Cowboys for Christ: On May Day
- The first edition cover that made use of the sun disk that was previously used on a poster for The Wicker Man.
- Author: Robin Hardy
- Language: English
- Genre: Horror fiction
- Publisher: Luath Press
- Publication date: 2006
- Publication place: United Kingdom
- Media type: Print (Hardback)
- Pages: 206

= Cowboys for Christ =

2006 novel by Robin Hardy

Cowboys for Christ: On May Day is a novel written by Robin Hardy, first published in 2006 by Luath Press. It is a partial sequel of Hardy's previous film The Wicker Man (1973), dealing with many of the same themes and ideas, namely the clash between paganism and Christianity. There are also similarities to the plot of Harvest Home by Thomas Tryon.
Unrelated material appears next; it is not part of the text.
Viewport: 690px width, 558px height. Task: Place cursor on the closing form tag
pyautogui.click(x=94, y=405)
The book's plot revolves around two young Americans, Beth and Steve, who are members of a fundamentalist Protestant Christian group in their home of Texas, U.S.A. Travelling to Scotland in order to preach, they arrive at Tressock, where they are welcomed by the local aristocrat, Sir Lachlan Morrison and his wife, Delia Morrison. What they fail to realise is that the Morrisons and many of the locals are members of a contemporary Pagan religion devoted to the worship of the goddess Sulis, and that they plan to sacrifice the Texan couple on May Day.

==Plot==
Beth is a successful pop music singer and a devout Protestant Christian from Texas, United States. She and her boyfriend Steve both belong to a group known as the "Cowboys for Christ", who travel to "heathen areas" of the world to preach Christianity. They travel to Glasgow, Scotland, hoping to save some souls once there. However, they are shocked when they receive a very negative reception, Beth even being set upon by a large dog.

After performing a concert at a local cathedral, the duo are approached by Lord Lachlan and his wife Delia, aristocrats from the small village of Tressock in the Scottish lowlands. They invite Beth and Steve to come back with them to Tressock in order to preach.
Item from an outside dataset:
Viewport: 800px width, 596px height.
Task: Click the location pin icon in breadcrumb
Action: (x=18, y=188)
Meanwhile, Detective Orlando is sent to Tressock, posing as the local police officer, in order to secretly investigate reports of a pagan cult.

Beth and Steve decide that they shall begin their preaching at the May Day celebrations in the village. Meanwhile, Orlando discovers that the people of the village worship the ancient Celtic goddess Sulis.

In an attempt to impress the locals, Steve and Beth agree to becoming the local Queen of the May and the Laddie for the festival. In this role, they must split up for the day, and it is during this that the Laddie is devoured by the locals on an island in the middle of the river Sulis. Beth discovers this, and tries to escape, but is captured and embalmed.

==Film adaptation==
Cowboys for Christ provided the basis for the 2011 film, The Wicker Tree.
The Wicker Tree had its premiere at the Fantasia Festival in Montreal in July 2011. Anchor Bay handled U.S. distribution.